For decades, Capote felt like the king of the jet set on the shoulders of her rich friends: she sailed on their yachts, flew on their private planes, slept in their mansions and listened to and took notes of all their secrets. Her dream of writing the great American novel took the crown from her. His muses did not forgive his betrayal and ostracized him. It was social suicide. “He never imagined it would end like this. He was desperate to write and did not consider the consequences. He was convinced that his friends wouldn't realize that the fictional characters were based on them. It went wrong,” explains Guest. “But it wasn't his fault. She was one of those women who put themselves in that position. If I tell you my darkest secrets, then I shouldn't be surprised if I see them published in a newspaper.
in the series Feud: Capote vs. The Swans, the author is portrayed as a cold and calculating man, at times cruel to his friends. Guest does not remember him like this: “He was always kind, generous and sweet with me. He always came to talk to me and give me advice about boys. “So I just wanted to go out to lunch with him and talk about boyfriends and gossip.” In the summer they ate at Bobby Van's in Bridgehampton, and in the winter at Le Cirque in Manhattan. “His favorite dish was pasta Primavera,” he details.
Babe Paley and the other swans withdrew the writer's word. CZ Guest, who in her youth had performed on Broadway with the Ziegfeld Follies and had posed nude for Diego Rivera, stood by him. “Those women were not my mother's friends, they didn't even like each other. My mother was a country woman: she enjoyed gardening, riding horses and going to horse shows in Virginia. He didn't spend his days having lunch in New York. She was not that kind of woman,” her daughter clarifies. In February 1976, in the midst of the scandal unleashed by Prayers answeredMagazine New York published an extensive report entitled Capote bites the hands that feed him. The upper class skinned him alive. CZ was one of the few who didn't attack him. “Everyone knows that the man is a professional and they told him those things anyway. He is a dear friend of mine, but I wouldn't talk about very intimate matters with him,” she said.
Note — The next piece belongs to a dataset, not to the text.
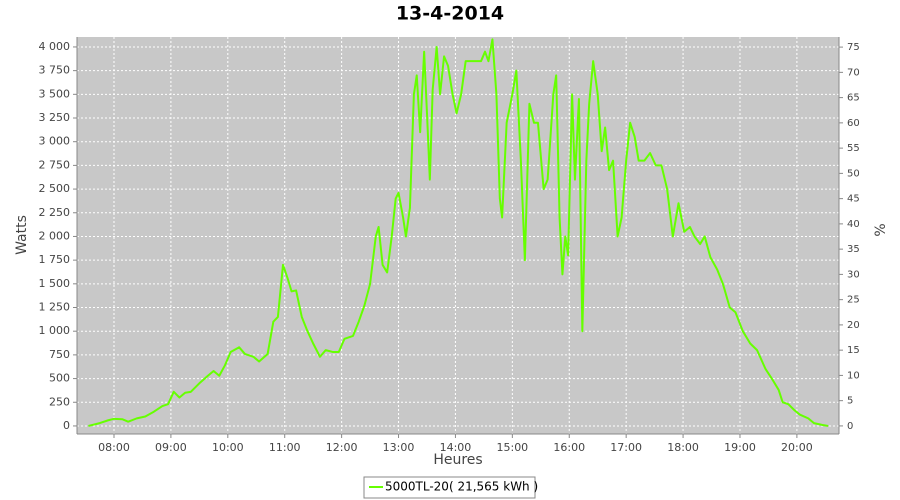  Describe the element at coordinates (55, 260) in the screenshot. I see `y-tick-label: 1 750` at that location.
The expulsion from high society pushed Capote into alcoholism and drugs, a spiral of addictions that did not let him finish. Prayers answered. CZ Guest and her husband, heir and polo player Winston Frederick Churchill Guest, a distant cousin of Winston Churchill, took him to Hazelden, a famous rehabilitation center in Minnesota. “My father adored him for his intelligence and wit and took personal care of him. He admired him because Truman didn't miss anything,” says Guest. When the novelist left the center, the Guests were waiting for him at the Studio 54 nightclub to dance and celebrate his recovery.
In 1982, just two years before the writer's death, CZ Guest invited Capote to his daughter's debut at the Waldorf-Astoria Hotel. “He had a great time. He loved being with young people. He was a voyeur of life, like almost all writers,” recalls Cornelia Guest, then baptized by The New York Times as “the debutante of the decade”. “Truman was happy when he was surrounded by youth and beauty. One day he came to see me at an equestrian competition. I found him helping the riders polish their boots. My mother told me: 'He's here to see those handsome boys.' He was so funny and I was so innocent.”
He doesn't remember the last time he saw Capote or the last conversation they had. “I was very young,” she laments. But she does not forget the words of her mother: “Never discuss your private life with a journalist.”